Arthur Valentijn Japin (born 26 July 1956 in Haarlem) is a Dutch novelist.

Biography
His parents were Bert Japin, a teacher and writer of detective novels, and Annie Japin-van Arnhem. After a difficult childhood—his father killed himself when Arthur was twelve years old—Japin entered the Kleinkunstacademie in Amsterdam, where he trained as an actor. He was also briefly an opera singer at De Nederlandse Opera in Amsterdam.

His first novel, De zwarte met het witte hart (1997), translated as The Two Hearts of Kwasi Boachi, was the story of two Ashanti princes, Kwame Poku and Kwasi Boachi, who were taken from today's Ghana and taken to the court of the Dutch king Willem I in 1837. The book became a bestseller and is considered a classic of modern Dutch literature. In November 2007, an opera based on the novel premiered in Rotterdam, with an English libretto by Arthur Japin and music by the British composer Jonathan Dove.

His second book, De droom van de leeuw (2002), is a novelized version of his relationship with the Dutch actress and novelist Rosita Steenbeek in Rome, where Steenbeek became the last lover of the Italian director Federico Fellini.
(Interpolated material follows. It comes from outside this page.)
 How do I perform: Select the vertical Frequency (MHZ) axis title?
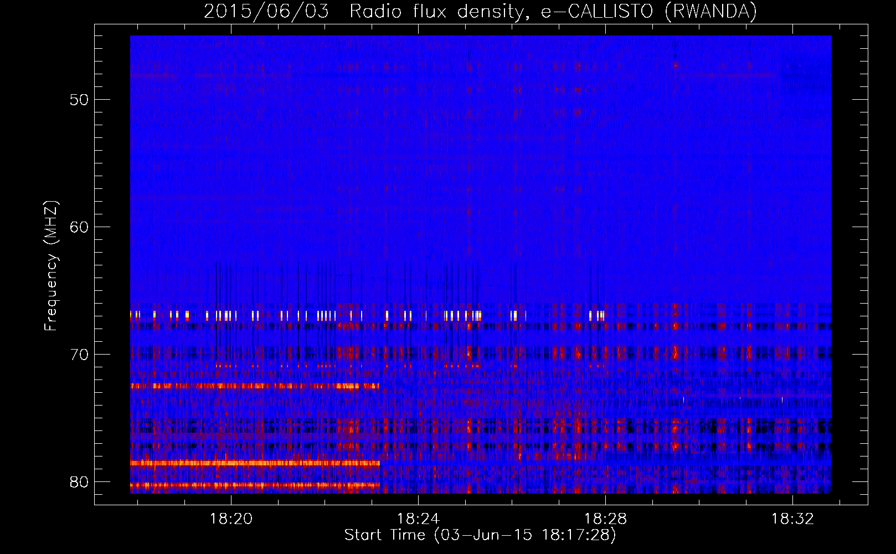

His third novel, Een schitterend gebrek, translated as In Lucia's Eyes (2003), was a return to the historical novel, about Casanova's first lover, Lucia, who, he reports in his memoirs, inexplicably abandoned him in his youth, only to resurface years later as a hideous prostitute in an Amsterdam brothel. Japin was hailed as a great writer after his first couple of novels already, a status confirmed when he was asked to write the 2006 Boekenweekgeschenk: De grote wereld is a novella about a pair of circus-performing dwarves caught in Nazi Germany, which had a record first printing of 813,000 copies.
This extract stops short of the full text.